Olubanke King-Akerele, or Banke, as she is known generally, is a Liberian and former Minister of Foreign Affairs as well as former Minister of Commerce and Industry of the Government of Liberia, over the period 2006-2010. She studied at the University of Ibadan in Nigeria; at Brandeis University; Columbia University and completed first year of Law School at Louis Arthur Grimes School of Law at the University of Liberia.
Prior to her period of public service, she was engaged for some 24 years (1982 – March 2006) in international development at senior levels with the United Nations System, notably, UNIFEM (today’s UN Women), UNDP, UNIDO and UNESCO. She served as United Nations Resident Coordinator, representing the UN Secretary General for development activities in the Field and Resident Representative of the United Nations Development Programmes in Mauritius and Seychelles as well as in Zambia. She was also Managing Director for UNIDO’s regional programmes (Africa; Asia and Pacific; Latin America and the Caribbean; the CIS; Eastern Europe and the Middle East). At that time, she was the most senior African at UNIDO-the United Nations Industrial Development Organization.
Before joining the United Nations in 1982, she worked as a technical staff at the Liberia’s then Ministry of Planning and Economic Affairs under the late Secretary Cyril Bright and subsequently late Secretary D. Franklin Neal, both of whom were her professional mentors. During that period, she was seconded for 5 years (1975-1980) to the National Social Security and Welfare Corporation (NASSCORP) as Deputy Director General and Counterpart to the ILO Advisor as they cleared the prerequisites that laid the foundations for today’s NASSCORP.

▶ Record set:
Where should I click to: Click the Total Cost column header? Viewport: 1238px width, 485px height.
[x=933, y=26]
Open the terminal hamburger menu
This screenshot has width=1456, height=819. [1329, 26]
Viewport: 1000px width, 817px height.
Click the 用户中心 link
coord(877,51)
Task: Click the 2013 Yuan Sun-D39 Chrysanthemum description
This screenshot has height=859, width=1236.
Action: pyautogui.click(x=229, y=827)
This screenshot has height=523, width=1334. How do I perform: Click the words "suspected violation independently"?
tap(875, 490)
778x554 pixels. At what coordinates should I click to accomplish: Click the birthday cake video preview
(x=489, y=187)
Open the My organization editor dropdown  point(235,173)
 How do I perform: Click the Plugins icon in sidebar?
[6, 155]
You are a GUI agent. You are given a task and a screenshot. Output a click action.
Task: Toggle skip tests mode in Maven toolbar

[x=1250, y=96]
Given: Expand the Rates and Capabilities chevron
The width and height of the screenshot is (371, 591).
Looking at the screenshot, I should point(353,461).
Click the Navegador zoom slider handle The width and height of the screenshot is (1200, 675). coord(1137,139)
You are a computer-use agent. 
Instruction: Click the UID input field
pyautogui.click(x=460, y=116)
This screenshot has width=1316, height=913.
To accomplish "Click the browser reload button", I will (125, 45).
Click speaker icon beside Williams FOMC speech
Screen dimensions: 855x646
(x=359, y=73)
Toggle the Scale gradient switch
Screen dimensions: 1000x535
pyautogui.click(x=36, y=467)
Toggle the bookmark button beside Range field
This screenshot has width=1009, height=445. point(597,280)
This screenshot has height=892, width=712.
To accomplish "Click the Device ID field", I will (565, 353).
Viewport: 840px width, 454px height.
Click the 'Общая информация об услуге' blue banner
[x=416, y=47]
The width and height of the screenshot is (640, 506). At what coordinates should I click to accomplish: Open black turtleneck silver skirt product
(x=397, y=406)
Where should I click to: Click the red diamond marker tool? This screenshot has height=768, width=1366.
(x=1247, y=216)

▶ Work to be completed:
Copy out everything in the Olubanke King-Akerele text from "Before joining the" down to "for today’s NASSCORP.", unchanged.

▶ Answer box:
Before joining the United Nations in 1982, she worked as a technical staff at the Liberia’s then Ministry of Planning and Economic Affairs under the late Secretary Cyril Bright and subsequently late Secretary D. Franklin Neal, both of whom were her professional mentors. During that period, she was seconded for 5 years (1975-1980) to the National Social Security and Welfare Corporation (NASSCORP) as Deputy Director General and Counterpart to the ILO Advisor as they cleared the prerequisites that laid the foundations for today’s NASSCORP.